De lá pra cá, entramos, junto com diversas organizações que integram a Coalizão Brasileira pela Educação Inclusiva em Ação Direta de Inconstitucionalidade 6590 no STF, como amicus curiae, pela inconstitucionalidade do Decreto. O relator da matéria, Ministro Dias Tóffoli, deferiu liminar em 1 de dezembro de 2020, suspendendo a eficácia do decreto e submetendo a decisão a referendo do plenário.

Nos últimos 23 e 24 de agosto, então, houve uma série de audiências com a participação dos amici curiae em debate no STF acerca do tema. Foram apresentados 28 pedido, sendo 20 pela inconstitucionalidade do decreto e 8 a favor. Dos 114 órgãos públicos, universidades, organizações da sociedade civil e coletivos que manifestaram interesse em participar da audiência pública, 56 foram habilitados para expor seus argumentos.

Apesar do interesse das instituições especializadas na continuidade desse modelo segregatório, todas as evidências reafirmam que a aprendizagem de todos é melhor nas escolas comuns, a sociedade é a favor da educação inclusiva e este é um direito da criança e do adolescente como garantido pela Convenção sobre os Direitos da Criança e pela Convenção sobre os Direitos das Pessoas com Deficiência, tratados internacionais de direitos humanos pactuados na ONU e ratificados no Brasil.

 

Ainda, em minha exposição, na terça passada, demonstrei que a adoção do modelo de atendimento que privilegia o lócus da escola regular pública indica a opção de ampliação do atendimento público em detrimento do privado, direcionando a canalização dos recursos públicos para a escola pública.

Estudos demonstram que o incentivo à adoção da educação inclusiva, nas últimas décadas, resultou em ampliação no acesso via classe comum em detrimento de outras formas de atendimento.
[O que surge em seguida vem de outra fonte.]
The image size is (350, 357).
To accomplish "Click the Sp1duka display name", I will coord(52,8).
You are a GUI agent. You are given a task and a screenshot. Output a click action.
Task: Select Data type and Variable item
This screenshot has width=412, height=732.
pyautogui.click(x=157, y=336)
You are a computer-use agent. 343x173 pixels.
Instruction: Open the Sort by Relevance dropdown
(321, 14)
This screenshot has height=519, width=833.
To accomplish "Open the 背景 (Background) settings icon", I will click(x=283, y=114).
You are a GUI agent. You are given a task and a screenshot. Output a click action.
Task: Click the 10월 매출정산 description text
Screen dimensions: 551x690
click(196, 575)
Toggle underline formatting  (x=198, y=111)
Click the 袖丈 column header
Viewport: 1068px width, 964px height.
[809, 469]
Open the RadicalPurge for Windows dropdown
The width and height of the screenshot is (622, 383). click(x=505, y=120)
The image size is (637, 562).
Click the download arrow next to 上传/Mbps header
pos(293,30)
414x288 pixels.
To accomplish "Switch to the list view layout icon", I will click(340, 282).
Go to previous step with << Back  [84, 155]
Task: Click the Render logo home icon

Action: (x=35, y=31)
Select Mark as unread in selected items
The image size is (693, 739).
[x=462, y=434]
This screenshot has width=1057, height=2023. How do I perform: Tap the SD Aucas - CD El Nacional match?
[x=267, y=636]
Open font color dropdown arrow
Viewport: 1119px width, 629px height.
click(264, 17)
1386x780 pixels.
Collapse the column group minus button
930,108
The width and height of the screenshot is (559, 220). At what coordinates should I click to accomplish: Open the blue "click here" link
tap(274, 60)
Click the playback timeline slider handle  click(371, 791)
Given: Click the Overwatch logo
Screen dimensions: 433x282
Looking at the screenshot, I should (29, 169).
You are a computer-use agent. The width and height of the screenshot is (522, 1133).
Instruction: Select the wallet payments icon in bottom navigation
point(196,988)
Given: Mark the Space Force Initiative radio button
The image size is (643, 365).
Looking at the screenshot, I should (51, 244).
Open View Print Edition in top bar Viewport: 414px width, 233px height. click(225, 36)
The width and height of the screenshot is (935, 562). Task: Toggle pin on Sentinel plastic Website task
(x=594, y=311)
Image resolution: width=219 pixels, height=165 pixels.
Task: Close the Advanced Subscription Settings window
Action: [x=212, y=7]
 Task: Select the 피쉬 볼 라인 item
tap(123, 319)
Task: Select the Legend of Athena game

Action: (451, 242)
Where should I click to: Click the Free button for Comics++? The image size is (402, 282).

De acordo com dados do Inep, entre 2009 e 2019, houve aumento de 95,5% nas matrículas de educação especial, sendo um acréscimo de 181,8% das matrículas em classes regulares e redução de 36,6% nas escolas e classes especiais.

Para garantia de tais matrículas, exige-se financiamento adequado, em regime de cooperação e colaboração federativa, com a garantia de “[…] padrões mínimos de qualidade de ensino, definidos como a variedade e quantidade mínimas, por aluno, de insumos indispensáveis ao desenvolvimento do processo de ensino-aprendizagem”, de acordo com a Lei de Diretrizes e Bases da Educação, a LDB.

Tal padrão de qualidade se refere, hoje, ao Custo Aluno-Qualidade, o CAQ, elaborado pela Campanha Nacional pelo Direito à Educação e hoje previsto pela Constituição Federal, por meio da recém aprovada Emenda Constitucional 108, do novo e permanente Fundo de Manutenção e Desenvolvimento da Educação Básica e de Valorização dos Profissionais da Educação, o Fundeb.

Destaco, aqui, que a política de fundos, do Fundef ao Fundeb que teve vigência entre 2007 e 2020, apontam para uma trajetória crescente nos valores aluno/ano, repercutindo em um aumento das receitas destinadas à educação inclusiva. É o que demonstram Souza, França, Castro, e Prieto, em artigo publicado em 2020 em revista da Associação Nacional de Pesquisa em Financiamento da Educação, a Fineduca, que integra nosso Comitê Diretivo e tem prestado relevantes colaborações para o avanço das políticas de financiamento da educação no Brasil.

As autoras demonstraram que o efeito indutor do aumento de matrículas na política do Fundeb pôde ser observado tanto no crescimento dos valores por aluno/ano, quanto no aumento da diferença desse valor por aluno da educação especial em relação ao das séries iniciais urbanas do ensino fundamental. No âmbito nacional, houve um aumento constante nas matrículas do alunado elegível ao atendimento pela educação especial nas redes estaduais, passando de 0,6% do total de matrículas da educação básica em 2009 para 2,3% em 2019.

Embora o novo e permanente Fundeb não tenha garantido os avanços necessários no que tange a educação especial para o fortalecimento da educação inclusiva, pública e gratuita – e isso é um ponto que precisa ainda de correções – o movimento crescente de financiamento para tal educação desde 2007 até hoje e, sendo a educação especial contemplada como modalidade de ensino, representou um avanço para a materialização da política de educação especial na perspectiva inclusiva no Brasil.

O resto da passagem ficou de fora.